Warum dem Chefarzt, der wieder geheiratet hat, deshalb gekündigt wurde…


Az.: C-68/17 - Ein Chefarzt eines katholischen Krankenhauses der Abteilung „Innere Medizin“ in Düsseldorf ließ sich im März 2008 scheiden und entschied sich im August 2008 seine neue Lebensgefährtin zu heiraten. Als sein Arbeitgeber im darauffolgenden Jahr Kenntnis von der erneuten Heirat erlangte, kündigte er das Arbeitsverhältnis ordentlich mit der Begründung, der Chefarzt habe gegen seine Loyalitätspflichten verstoßen. Der Arbeitgeber war der Ansicht, dass dem Beschäftigten ein loyales und aufrichtiges Verhalten im Sinne des Ethos der Kirche und der Organisation abverlangt werden könne und er gegen diese Grundgedanken mit einer erneuten Heirat verstoßen habe.

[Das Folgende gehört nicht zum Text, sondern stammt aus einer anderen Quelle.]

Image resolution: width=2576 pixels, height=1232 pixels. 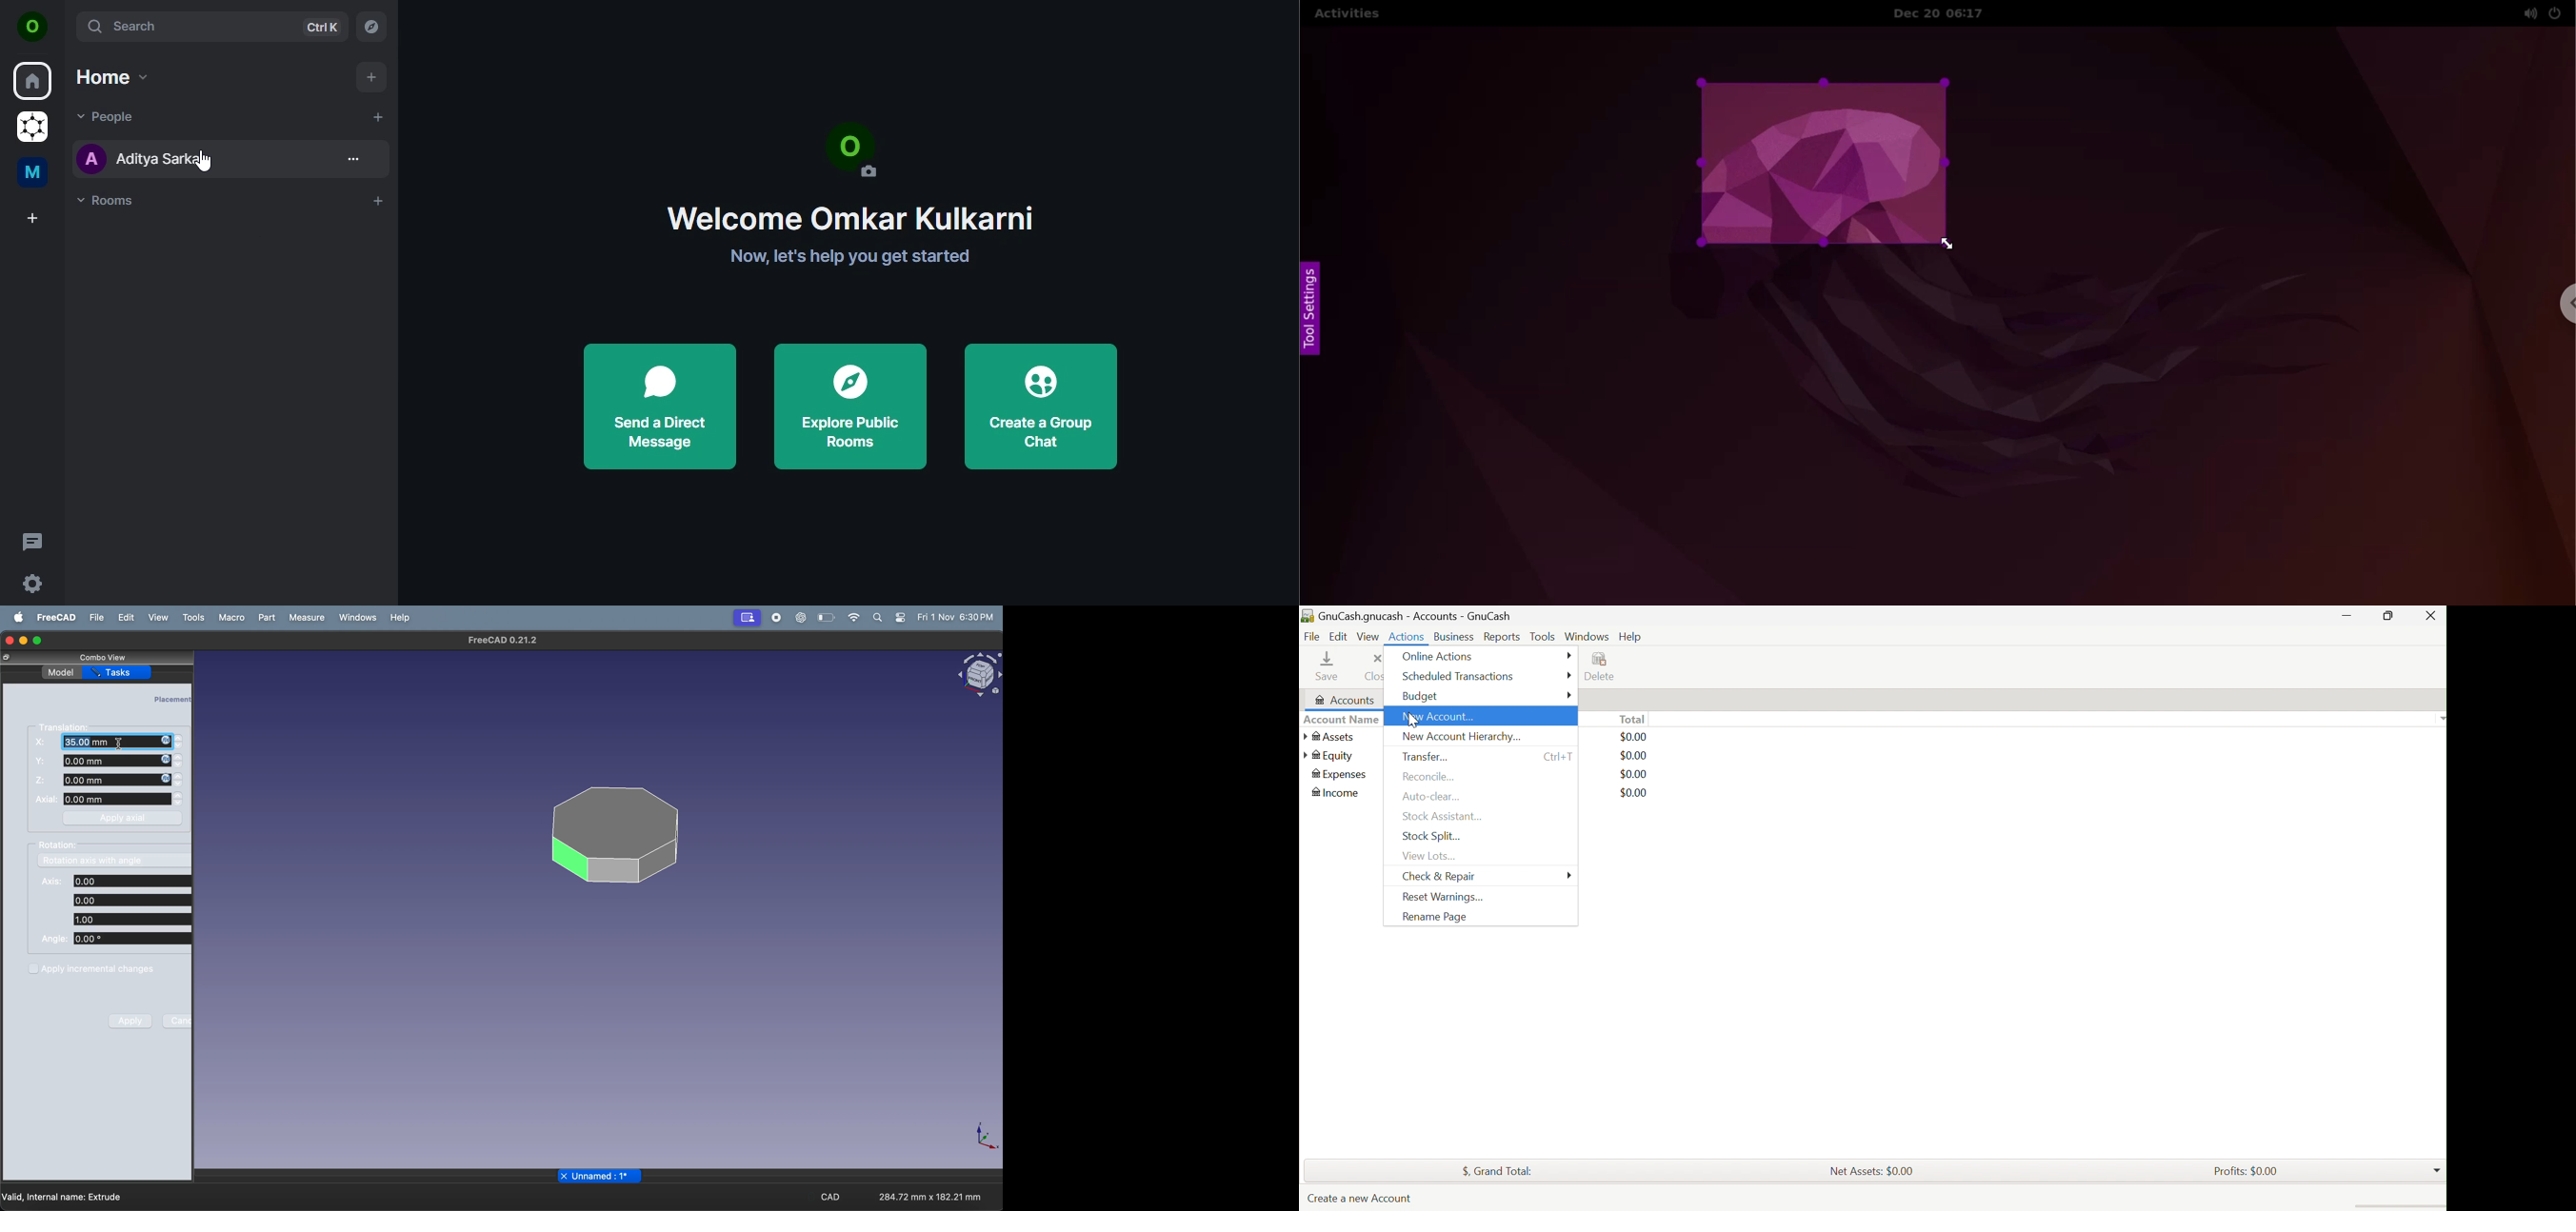 What do you see at coordinates (1337, 792) in the screenshot?
I see `Income` at bounding box center [1337, 792].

Im eingelegten Kündigungsschutzverfahren gab das Arbeitsgericht der Kündigungsschutzklage statt, die Wiederheirat stelle keinen Kündigungsgrund dar; auch die vom Arbeitgeber eingelegte Berufung ist zurückgewiesen worden. Nach einem erneuten Rechtsstreit vor dem Bundesarbeitsgericht legte dieses dem Europäischen Gerichtshof zur Vorabentscheidung grundlegende Wertungsfragen vor, die sich im Laufe des Verfahrens aufgetan hatten.

Der Europäische Gerichtshof in Luxemburg (Urteil EuGH vom 11. September 2018, C-68/17) hat nun in diesem Zusammenhang entschieden, dass die an den Chefarzt gestellte Anforderung, dass dieser als katholischer Chefarzt den „heiligen und unauflöslichen Charakter“ der Ehe beachte, keine gerechtfertigte berufliche Anforderung sei. Eine Kündigung wegen Wiederheirat kann folglich eine verbotene Diskriminierung im Sinne einer Ungleichbehandlung wegen der Religion oder Weltanschauung darstellen.